The Archivist turned, shifting his blind gaze to the rose garden next to which they had stopped. He picked up a pair of shears from the ground and, with one clean cut, severed a rose. Nico felt a shiver run down his spine; another followed. With measured movements, the man continued to cut a dozen roses, one after the other, and Nico received them all in his hands, one at a time, while a subtle tension gripped his stomach.
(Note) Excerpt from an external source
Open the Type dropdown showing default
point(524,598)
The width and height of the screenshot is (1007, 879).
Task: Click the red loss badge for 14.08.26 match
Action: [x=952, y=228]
Finally, the Archivist stopped. They were near a small lake, a pool of water reflecting the sun, with scattered trees casting patches of shade where they could shelter from the heat.
With an elegant movement, the Archivist held out his hands to Nico and, after a moment's hesitation, Nico realized he wanted the roses. He handed them over carefully; the Archivist took them delicately and then clenched them in his fists. Nico saw the roses: first red, fluffy, and bright, crack under the man's grip; a shiver ran down his spine and his hands clenched involuntarily. When the Archivist threw them into the lake, his breath caught in his throat without him understanding why.
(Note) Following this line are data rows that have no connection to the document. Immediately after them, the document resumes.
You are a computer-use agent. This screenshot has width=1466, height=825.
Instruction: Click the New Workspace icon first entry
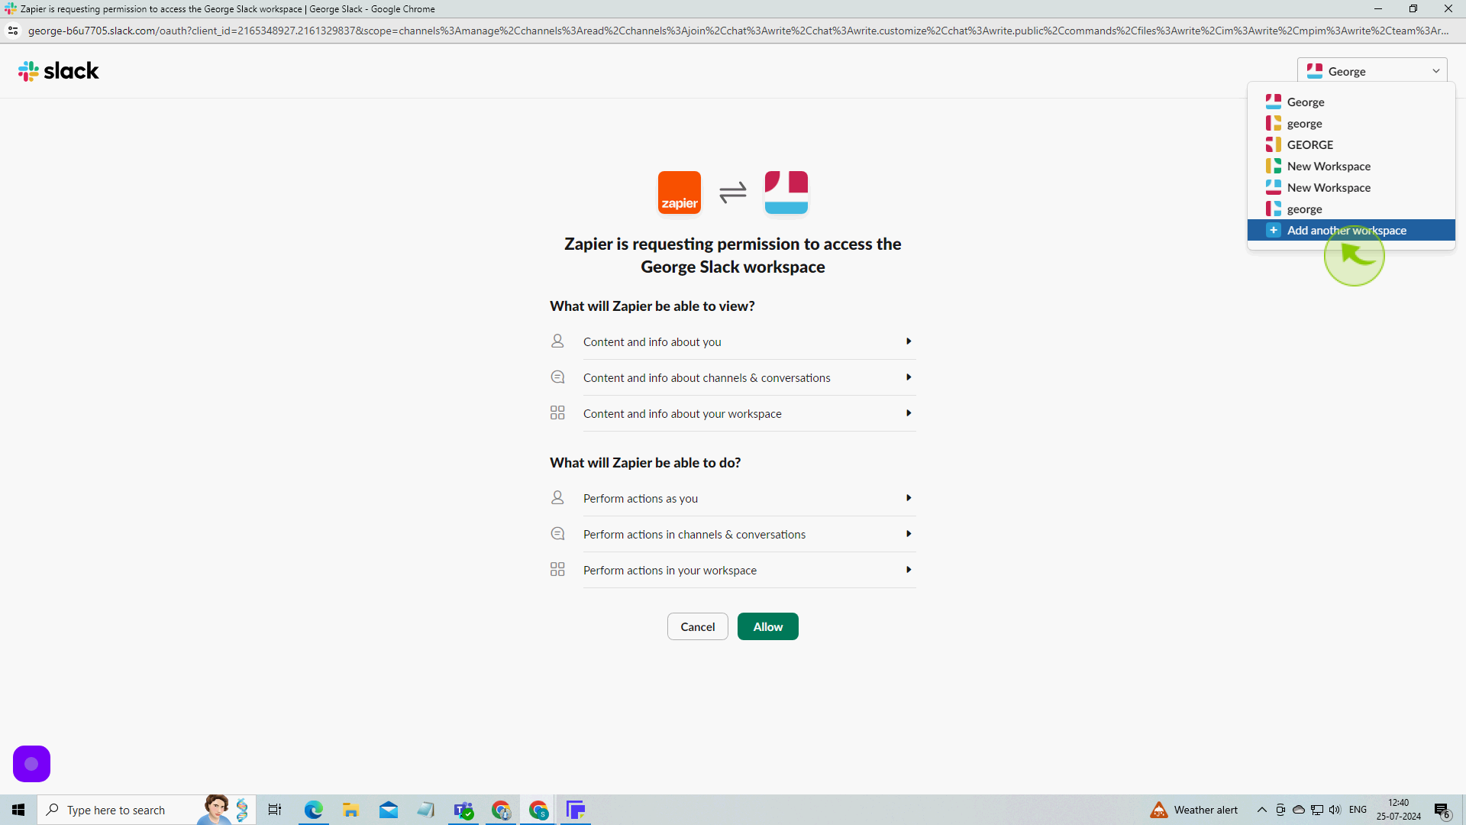point(1273,165)
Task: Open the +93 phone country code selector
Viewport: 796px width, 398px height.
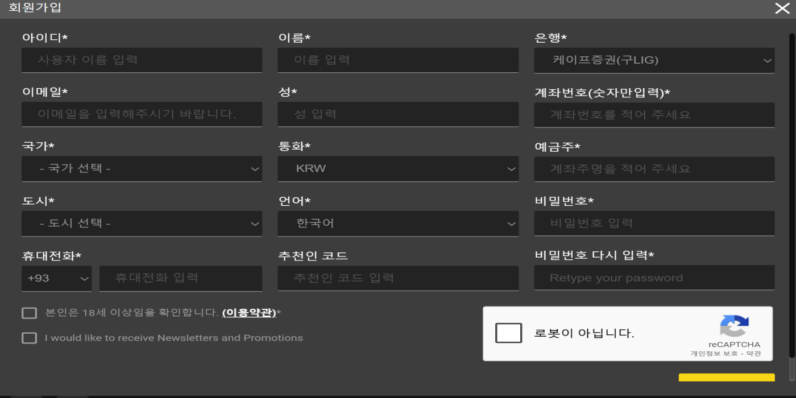Action: pos(57,279)
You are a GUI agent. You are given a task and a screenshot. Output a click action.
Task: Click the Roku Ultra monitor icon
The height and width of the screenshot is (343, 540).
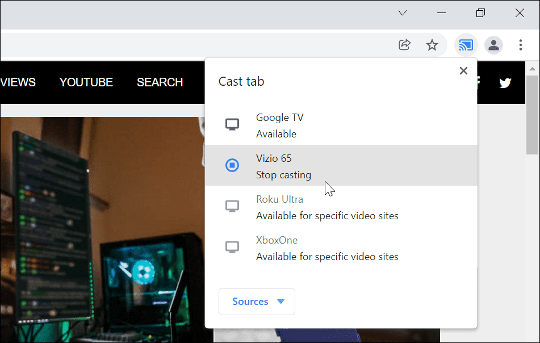(x=232, y=206)
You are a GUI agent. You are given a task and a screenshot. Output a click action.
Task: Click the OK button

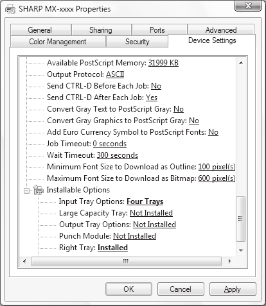click(x=129, y=289)
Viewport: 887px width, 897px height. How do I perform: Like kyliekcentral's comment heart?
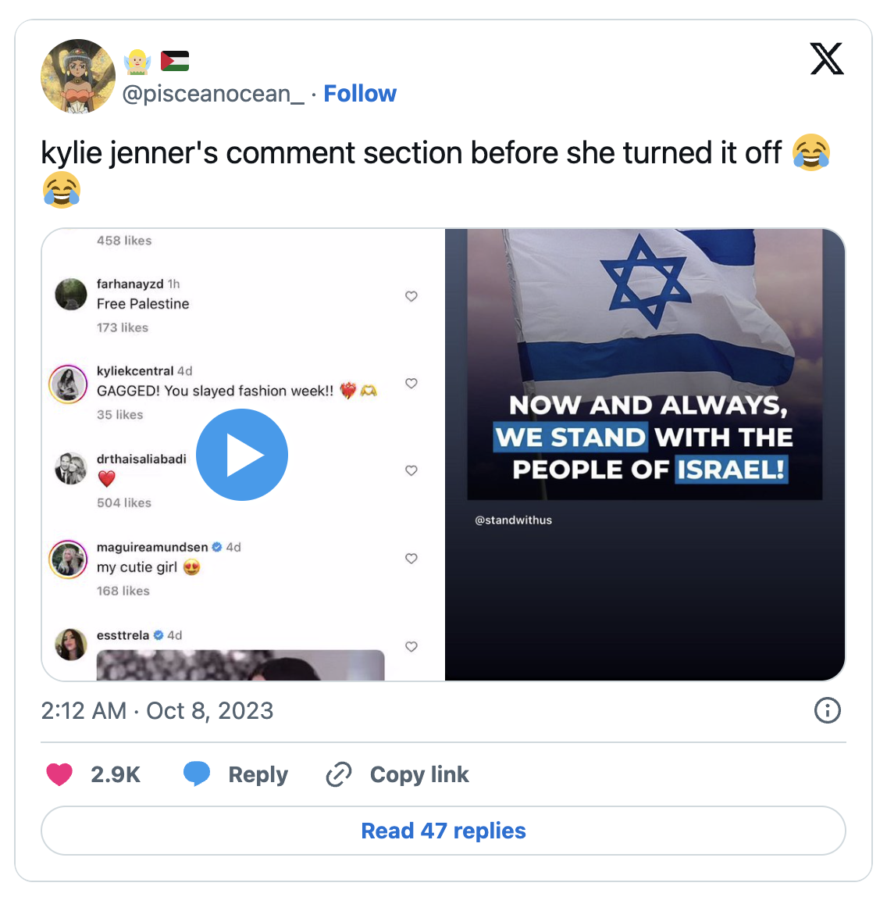pyautogui.click(x=411, y=384)
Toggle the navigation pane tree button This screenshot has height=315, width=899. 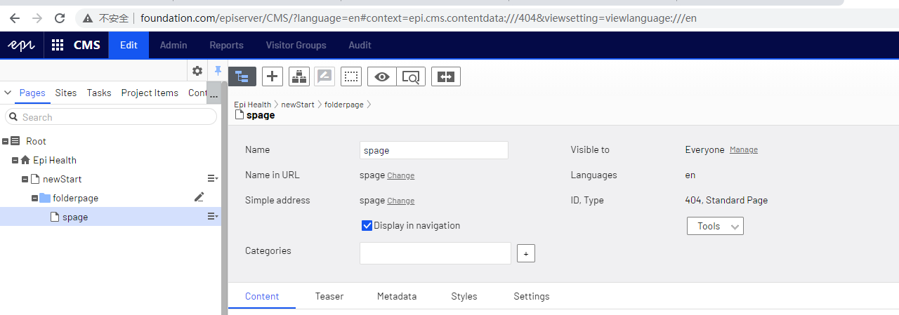tap(242, 76)
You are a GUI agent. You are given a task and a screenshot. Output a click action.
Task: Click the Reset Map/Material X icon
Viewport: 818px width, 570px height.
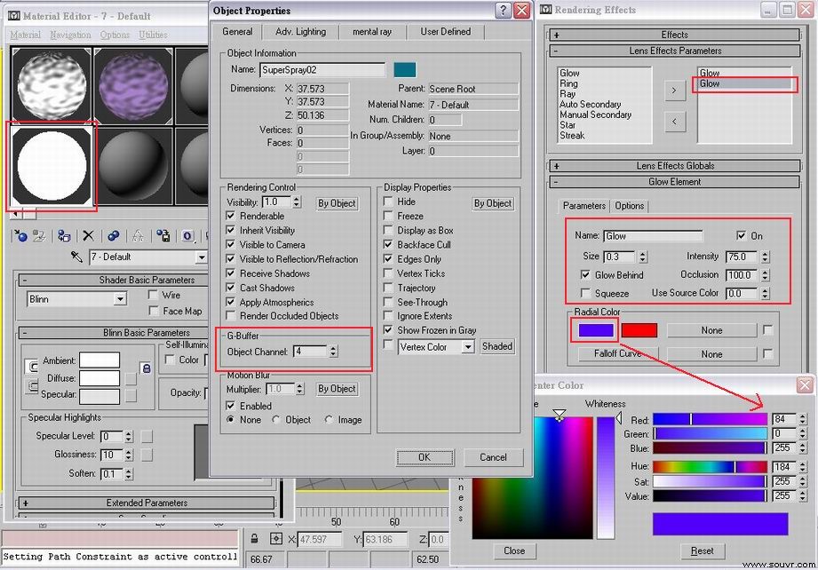point(88,236)
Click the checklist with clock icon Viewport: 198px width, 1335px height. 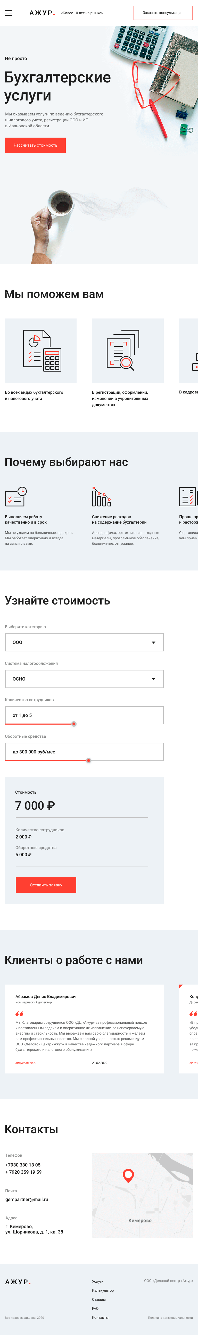point(16,496)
Nico, his eyes wide, watched the flowers, stripped of their beauty, try to stay afloat. Then, one by one, they sank, and only one remained floating.
“Do you understand what I mean, subject N_01?” said the Archivist, his voice calm and low.
Nico stared at him, swallowed hard to try to get rid of the lump in his throat, then shook his head.
“This is your mind,” the man began, pointing to the lake, “the roses are your memories crushed by the power of Erebos.”
Nico nodded in a rush of realization, but the lump in his throat did not ease, and a shiver ran through his body.
“The sunken roses are the lost memories.”
“So that one rose floating is the memories Nico still has in his head?” Leo exclaimed, curious. Then he added, “Holy salami, that doesn't seem like much...”
The Archivist turned his face to Leo, an expressionless mask, milky eyes fixed on him. Kiah squeezed Leo's arm, and the boy, realizing his exclamation, curled up on himself, trying to disappear. Nico's lips curled, but he too thought that what his friend had said was true: it wasn't much, he had little left to remember.
“Your friend is quite right. Those are the memories you have left,” continued the Archivist.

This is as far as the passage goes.